One more Ksy limitation is that it does not allow using anything other than lower case explicitly Latin alphanumeric and numbers for enum's. ( it is casting it to ALL CAPS in some languages, and in some languages leaving as is (i.e. for python, albeit enums should be ALL CAPS by python code formatting specs)). Previously I had not parsed elements or xray_lines leaving to deal with that for target language. I decided to change that and make such enum. Again that is due to realization that sub classing the parser can be more beneficial, and so doing as much parsing into right form at file-reading-time is more clean solution than do post-read mangling/reassignments/copies/typecasts of data. For this it is much better to define as much stuff as possible in ksy, even with simple type holding the single attribute of single integer. As it is much easier to override some predefined and used types (classes) or methods, than monkey-patch the objects. Kaitai has two additional official ways: opaque_types and processes; Maybe one of them would do the tick. But for xray lines simple enum will do the trick, and that enum then can easily be overridden in the target language, which is much easier to do than deal with opaque_types or processes, or monkey-patching... at least in Python where lots of things are easier.
« Last Edit: June 02, 2021, 05:35:46 AM by sem-geologist »

sem-geologist

  • Professor
  • ****
  • Posts: 311
Re: the ultimate cameca binary data reverse engineering attempt
« Reply #4 on: January 31, 2022, 08:14:28 AM »
I had missed completely that there is this Method Development Tool software. Looks that part of my software using this parser is a bit similar in capabilities. The difference is that my tool is offline tool and works natively on linux, windows, and mac (not tested by me, could have hi dpi scaling problems), and have instantaneous loading speed of datasets (currently peaksight wdsDat only), requires no registration no license agreement, and is a lot more snappier, contains  curve highlighting, global alpha for curves (transparancy for increased visibility) multiple wds plotting windows, contains movable markers and background modelling for single bkgd, and two bkgd (linear and exponential). The only missing feature is burning of the KLM markers (albeit You will see the preview version and hopefully love it), which MDT has. Behold  ;D, here comes HussariX https://github.com/sem-geologist/HussariX. If You have no peaksight wdsDat data, You can try it out with a sample file at https://github.com/sem-geologist/peaksight-binary-data-examples.

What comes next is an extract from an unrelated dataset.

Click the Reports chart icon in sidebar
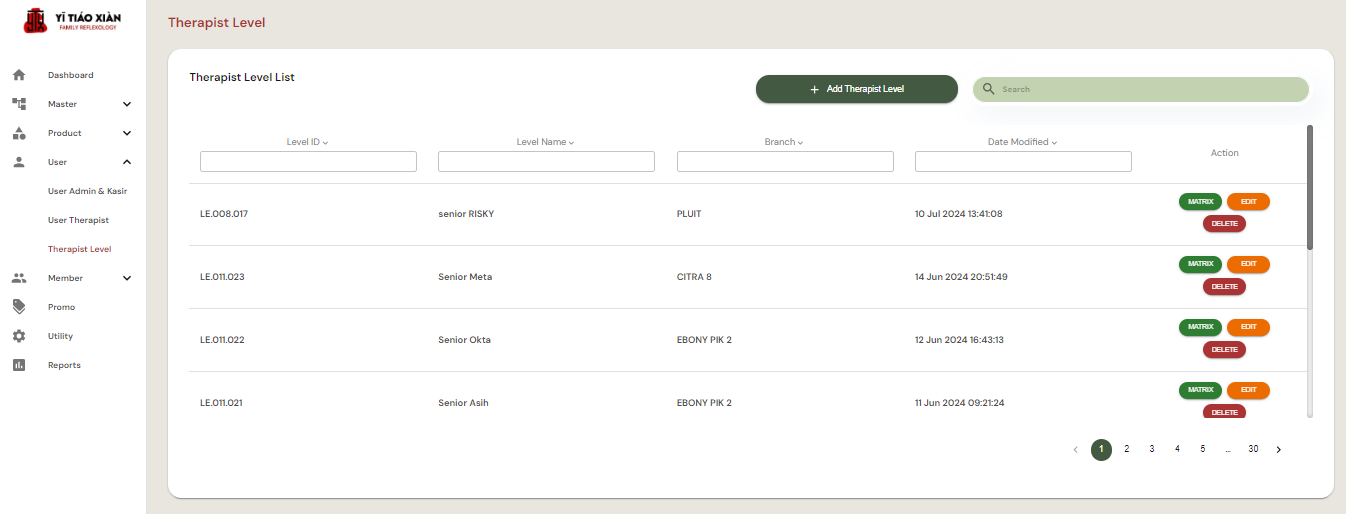Image resolution: width=1346 pixels, height=514 pixels. [19, 365]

* it can contain some bugs, and missing features, but as a tool can be nice to have, I don't imagine any new complicated work without it ,saves tones of times.
« Last Edit: January 31, 2022, 09:25:34 AM by John Donovan »

Nicholas Ritchie

  • Professor
  • ****
  • Posts: 161
    • NIST DTSA-II
Re: the ultimate cameca binary data reverse engineering attempt
« Reply #5 on: January 31, 2022, 10:26:02 AM »
Your HussariX looks like it will be really useful.  It is a big win that you've been able to reverse engineer the Cameca file format.  Proprietary formats are a scourge for open science.
"Do what you can, with what you have, where you are"
  - Teddy Roosevelt

sem-geologist

  • Professor
  • ****
  • Posts: 311
Re: the ultimate cameca binary data reverse engineering attempt
« Reply #6 on: January 31, 2022, 03:14:42 PM »
Nicholas,
Thanks for kind words. I just want to say that I am pretty sure that Cameca was/is not using proprietary format to hide stuff intentionally, but that it was formed along the least resistance path lead by writing software with C#/.Net. I am very pretty sure that format was not even human designed (it is not a first RE of data structure, thus I can recognize human design), but is a simple binary memory chunks of structs representing objects from running program copied over into the file (then saved), and restored to make back the objects (then opened). That is the price of choosing developing on platform which hates (or hated) standards and interoperability (I mean µ$). Look what a mess is msxml implementation i.e. how it handles floating point. Then there was internal dilemma if XML should internally save floating point with internationally standardized dot or local representation (which is dot in many countries, but some european countries writes floating point with comma). That is not a problem, until list of floating points (i.e. array) needs to be saved inside XML, and msxml finds in local settings that floating number separator... is comma, which is also separator of elements in XML... yeah...
You can have lots of fun with Bruker spx (Esprit uses msxml to deal with xml) i.e. when someone in lab decides to change locale from US-en into some East European... I could come up with some hack around in Hyperspy for bcf and spx, but this is such a waste of computing cycles because someone in MS was so short-sighted and just decided that XML will never be used for information exchange between computers (or that someone will change locale from US to some other retarded-differently unit system).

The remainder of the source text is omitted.